WHAT TO DO>
**1)** Reproduce the passage about the permafrost virus word for word, starting with "To uncover the" and going on through "be the culprit.".
**2)** According to the passage about the permafrost virus, why were the researchers sure that a virus caused the amoebas to die?

To uncover the virus, Russian scientists first had to extract a sample of permafrost buried 30 meters below the surface in northeast Siberia. The sample was then sent to Claverie's lab, in France, where researchers thawed it and introduced it to a culture of amoeba cells. After about a day, the researchers checked the sample and found that the amoebas had died. Because the medium was also treated with antibiotics, they knew the mass die-off couldn't be attributed to bacteria or fungi: a virus had to be the culprit.
Given its size and uncharacteristic shape, Claverie's team soon realized that they had discovered a new family of giant virus. Fortunately, further tests revealed that Pithovirus isn't dangerous to human health. But that might not always be the case with future permafrost discoveries, Claverie cautions.
Now that scientists have demonstrated that this type of virus reactivation is possible, describing other "giants" won't be nearly as time consuming, says evolutionary biologist and study co-author Chantal Abergel, also at Aix-Marseille University. "Just by retrieving the DNA, we can get a catalog of what is [in the permafrost] without reviving them." Such a catalog should provide advanced warning of any possible pathogens lurking belowground.

SUPPLIED INFORMATION>
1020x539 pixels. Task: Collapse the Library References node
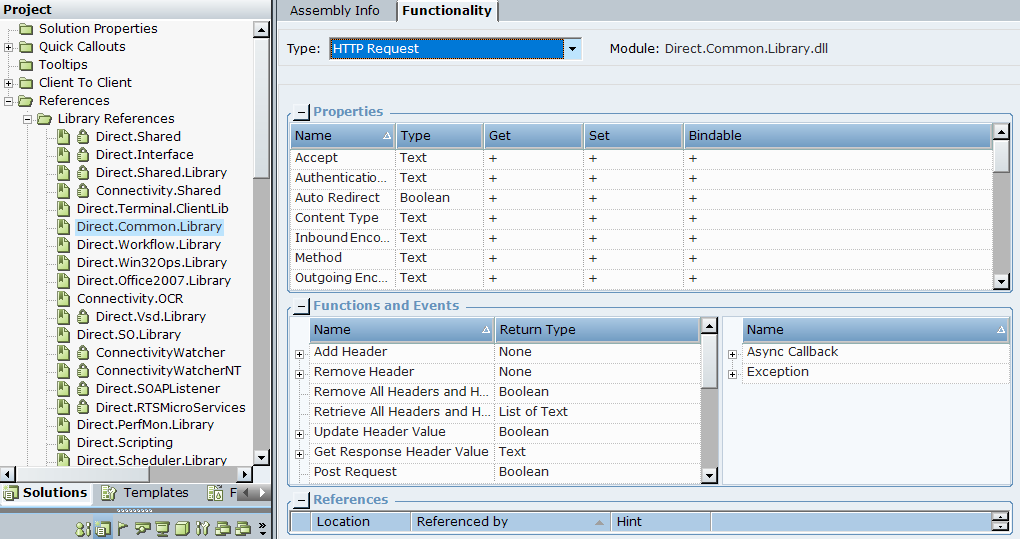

RESPONSES TO THE EXERCISE>
**1)**
To uncover the virus, Russian scientists first had to extract a sample of permafrost buried 30 meters below the surface in northeast Siberia. The sample was then sent to Claverie's lab, in France, where researchers thawed it and introduced it to a culture of amoeba cells. After about a day, the researchers checked the sample and found that the amoebas had died. Because the medium was also treated with antibiotics, they knew the mass die-off couldn't be attributed to bacteria or fungi: a virus had to be the culprit.

**2)** The culture medium had also been treated with antibiotics, so the mass die-off could not be blamed on bacteria or fungi. That left a virus as the only possible culprit.